Ozempic, initially prescribed for type 2 diabetes, is blasting its way around the world on the fuel of extraordinary hype as celebrities who take it seem to shrink before our eyes, limbs narrowing, faces sinking, profiles sharpening. Now, millions are racing to get prescriptions, and experts have begun to calculate the global impact of a possibly widespread reduction in rates of obesity.
It appears to be astonishingly effective, and hugely lucrative for commercial backers.
But the side effects aren’t fully known yet — although there has been some discussion of nausea, stomach pain, hair loss and a drawn, thinner “Ozempic face”.
Now, the discovery of these pregnancies, as evidenced in Facebook groups like “I got pregnant on Ozempic”, Reddit threads and anecdotal stories from doctors, has caused some alarm.
The prospect of unexpected pregnancy is both delightful — for those who have struggled with their fertility and longed for a baby — and extremely troubling, for those who don’t want kids. The real problems lie in the complete lack of data about what happens if you take these drugs before and during conception, and what the impact on the fetus might be. Then there’s the prospect of ineffective contraception.
‘We’re moving forward without all the data’
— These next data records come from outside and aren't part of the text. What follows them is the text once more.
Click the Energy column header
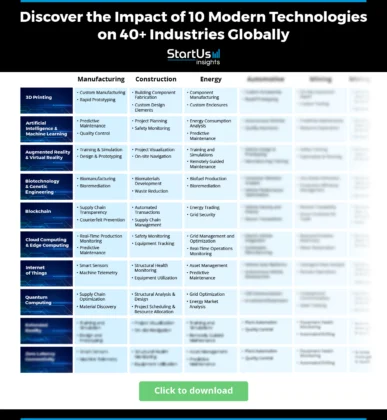Viewport: 387px width, 420px height. pyautogui.click(x=211, y=79)
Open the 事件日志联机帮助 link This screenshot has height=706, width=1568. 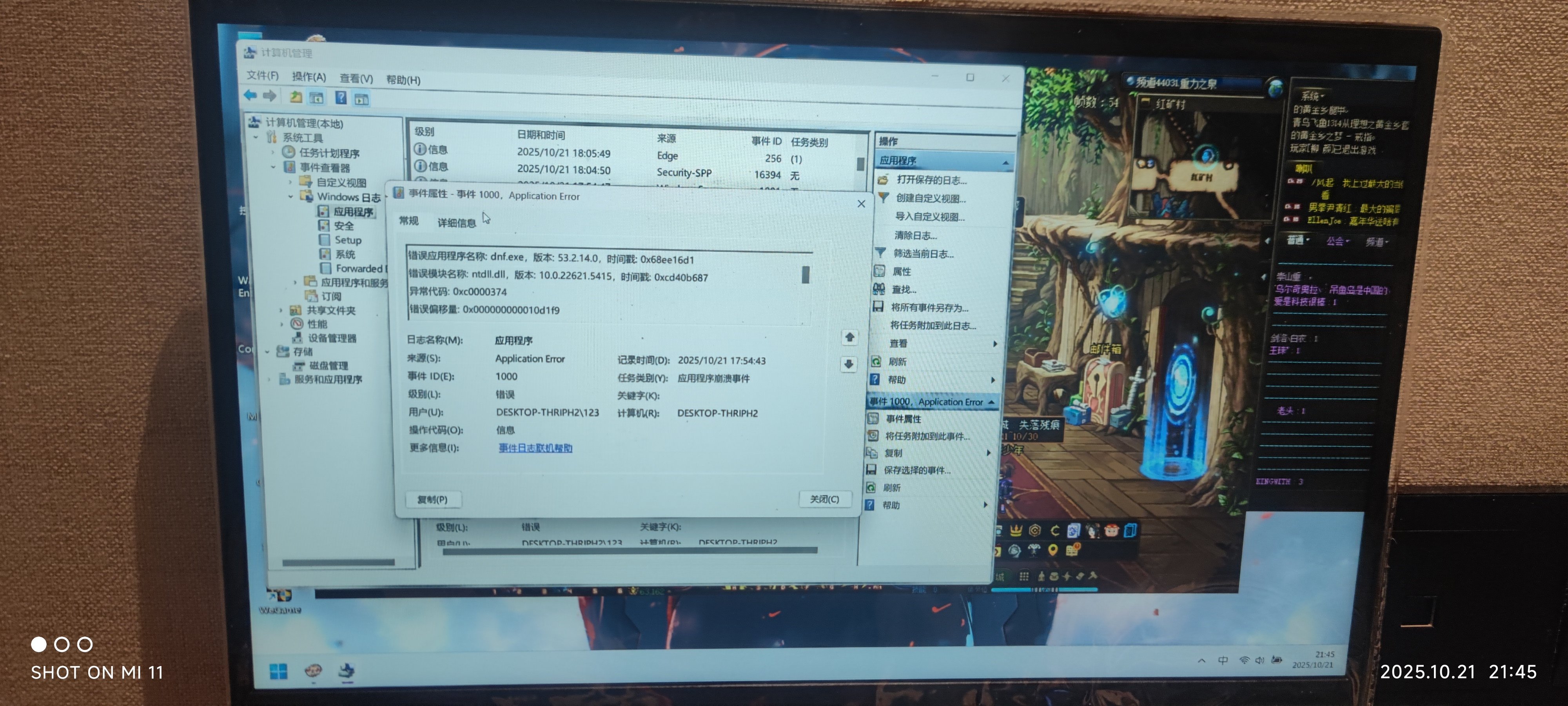click(535, 448)
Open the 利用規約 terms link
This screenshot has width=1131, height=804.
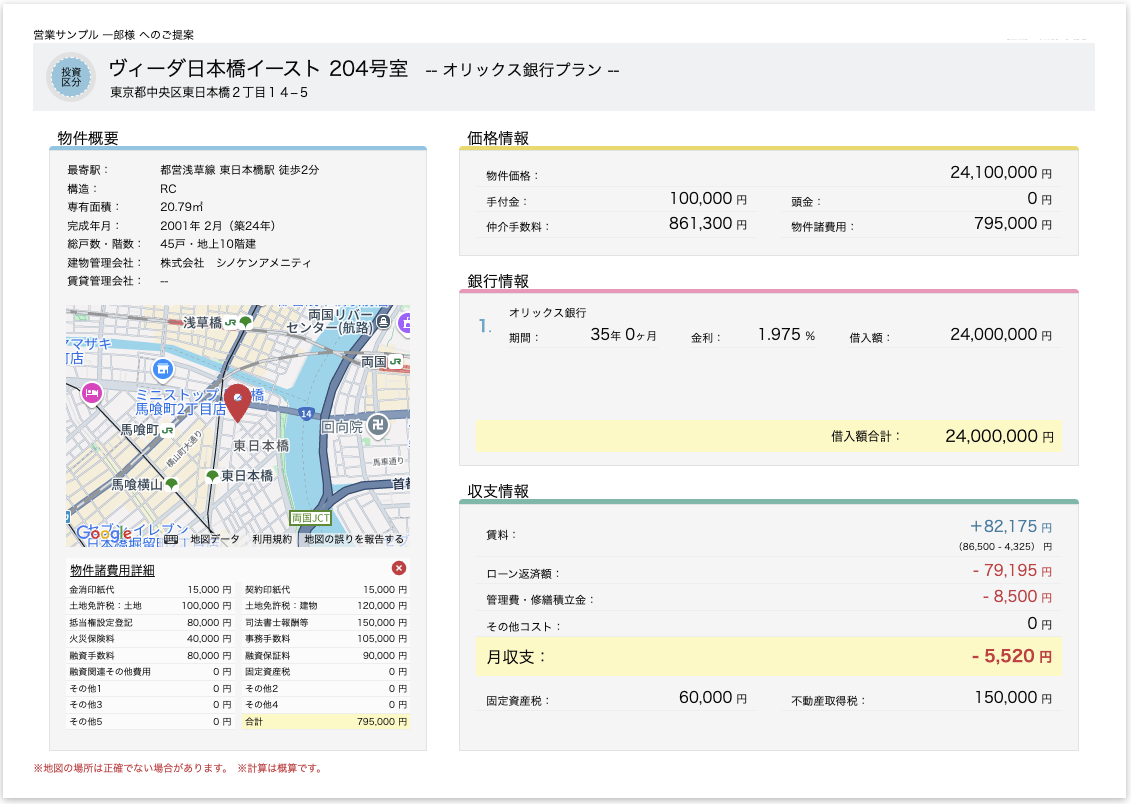(272, 539)
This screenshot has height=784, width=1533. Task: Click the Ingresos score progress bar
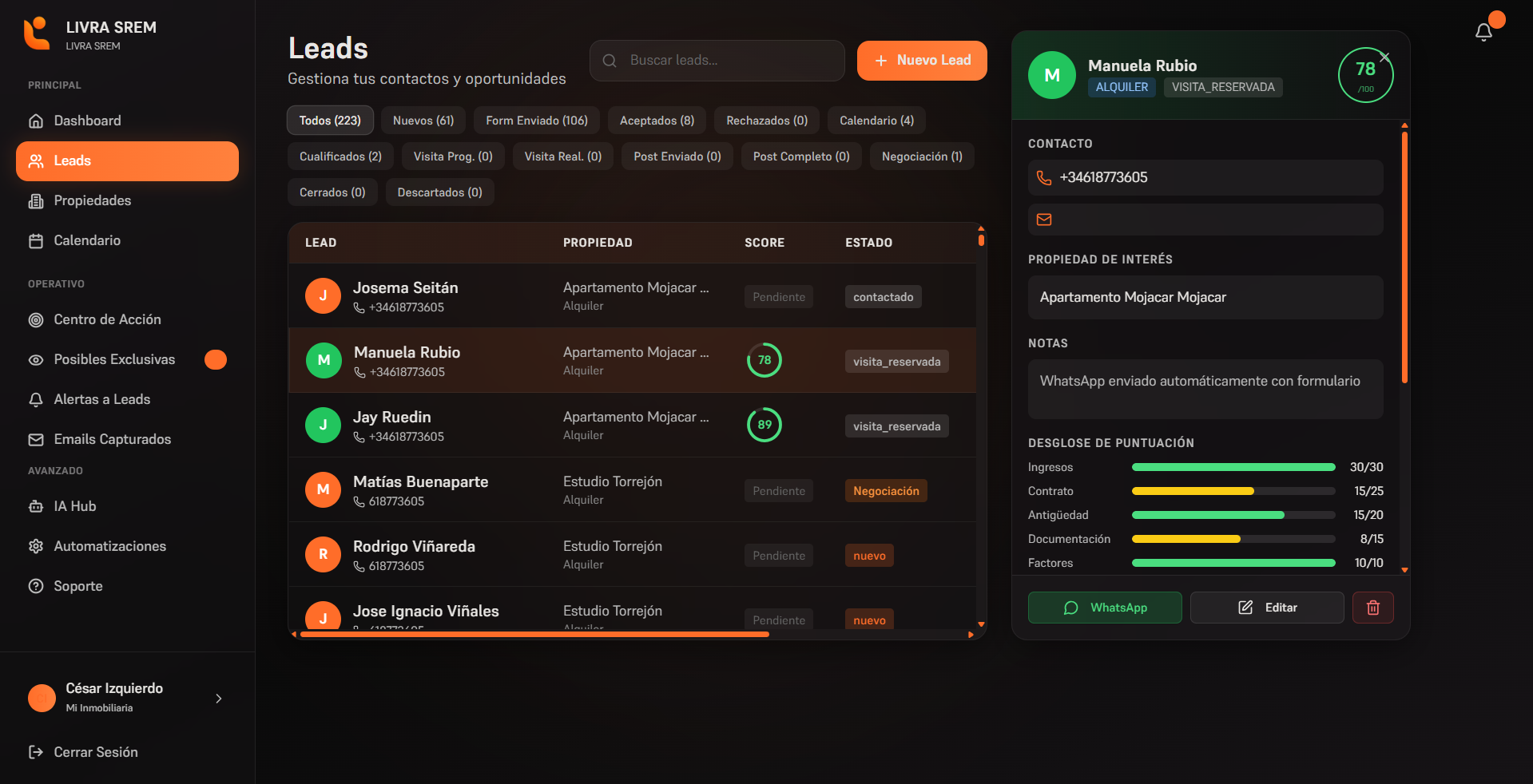1233,467
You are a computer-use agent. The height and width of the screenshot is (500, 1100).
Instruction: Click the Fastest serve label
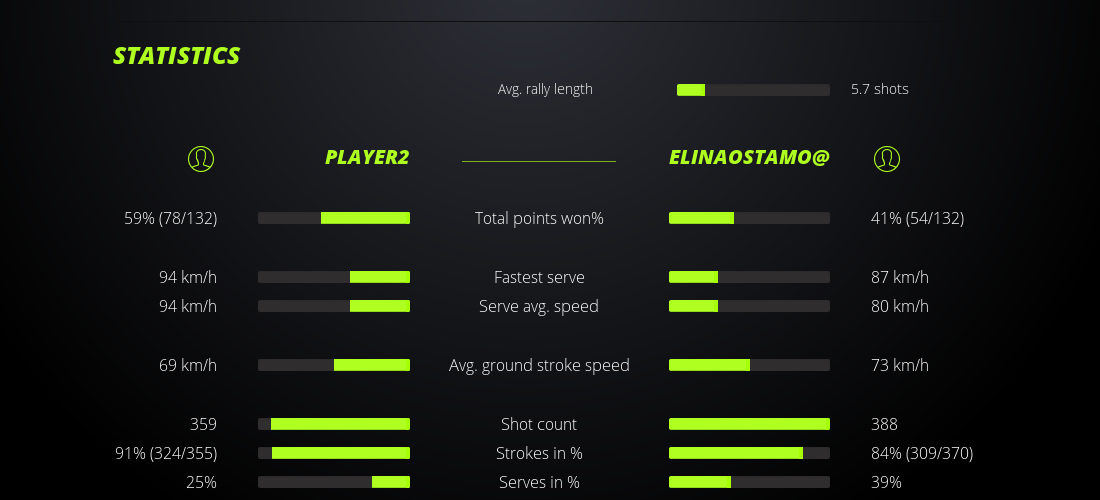pyautogui.click(x=539, y=277)
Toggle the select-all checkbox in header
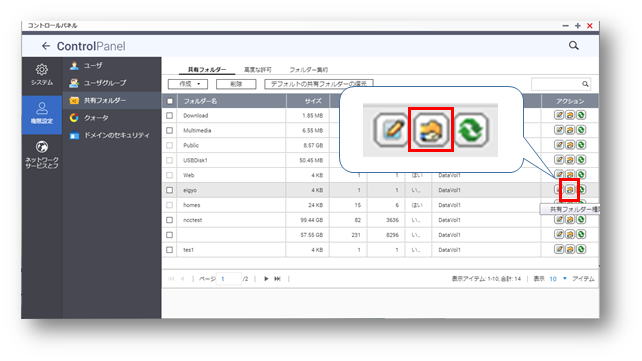This screenshot has width=642, height=361. (170, 101)
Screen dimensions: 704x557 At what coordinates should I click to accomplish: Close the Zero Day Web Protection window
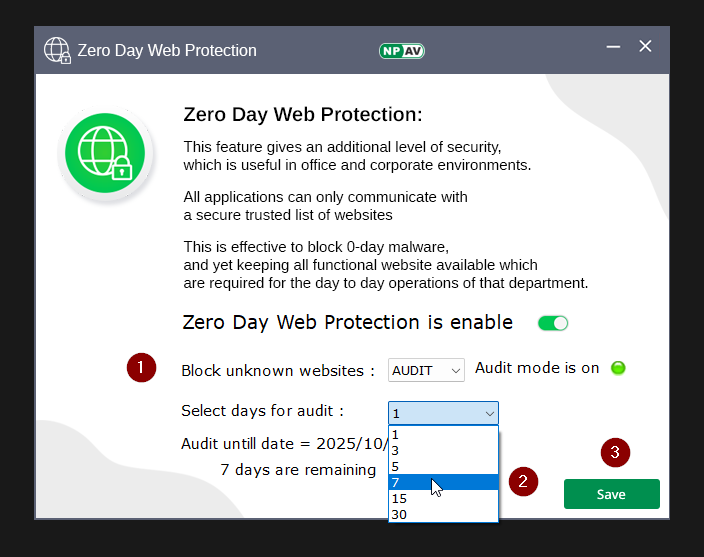click(645, 46)
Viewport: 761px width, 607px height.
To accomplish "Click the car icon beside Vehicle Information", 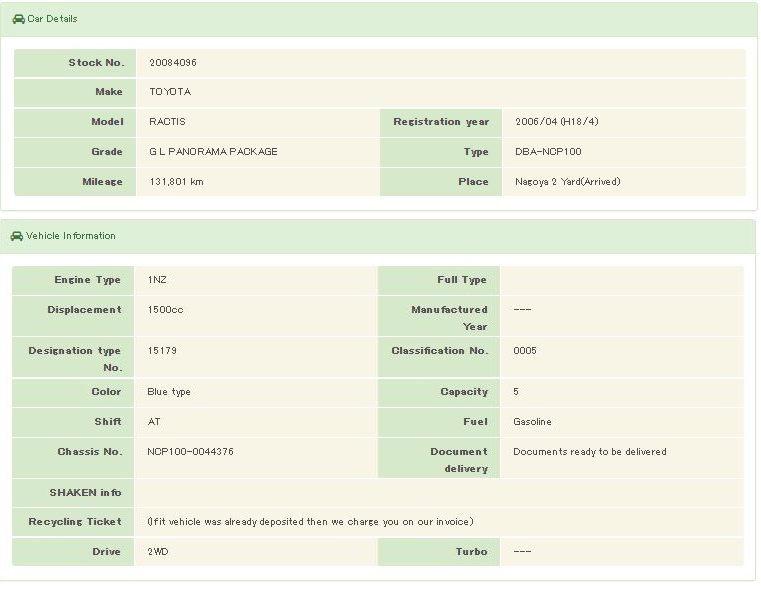I will [17, 236].
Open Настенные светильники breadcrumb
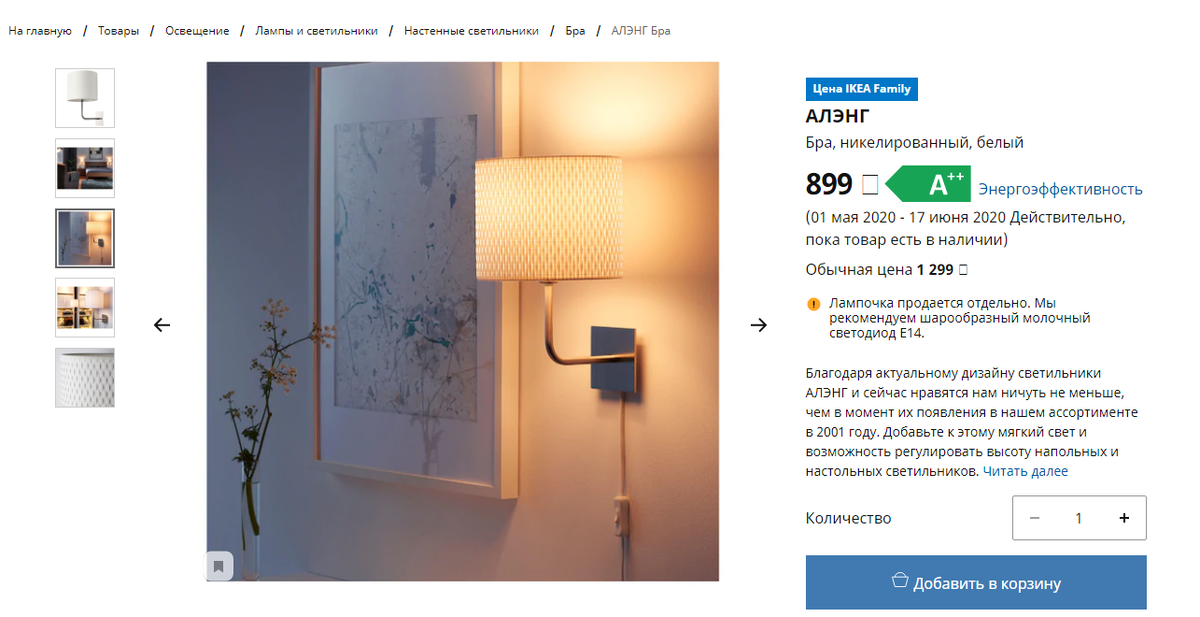 (x=471, y=31)
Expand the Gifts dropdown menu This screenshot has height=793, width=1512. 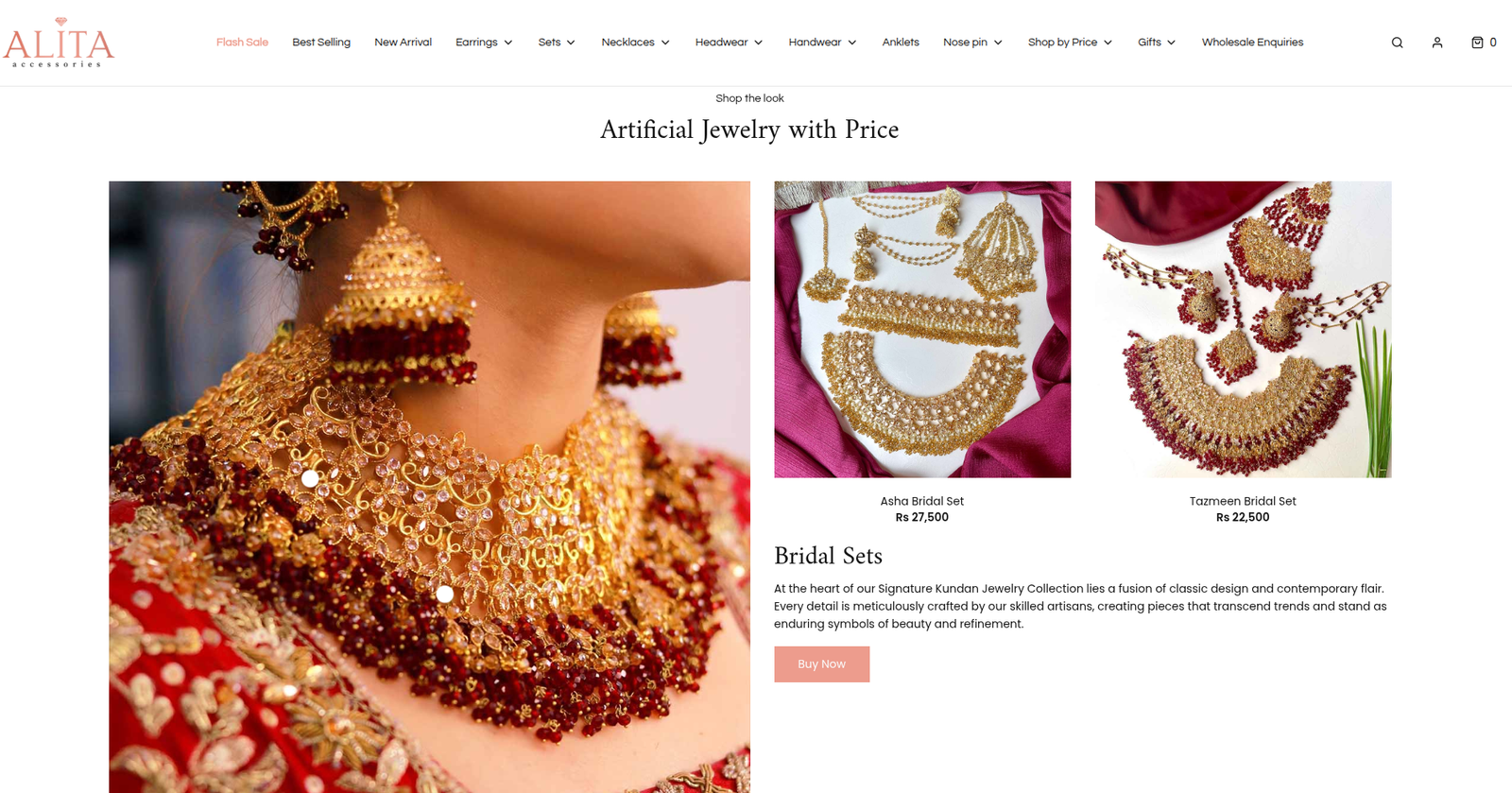pyautogui.click(x=1157, y=43)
Why worry? Well, animal studies have found that if mice and rats get high doses of these weight loss drugs — which contain semaglutide, which makes a hormone called GLP-1 work better — their babies are born small, have malformations, and are more likely to die. The mother rodents have less appetite, eat less and fewer nutrients go to the fetus.
One study found the drugs can slash the number of proteins that carry nutrients from mother to child. Which is… sobering. In rabbits and cynomolgus monkeys, mothers were thinner, more likely to miscarry and fetuses featured more abnormalities.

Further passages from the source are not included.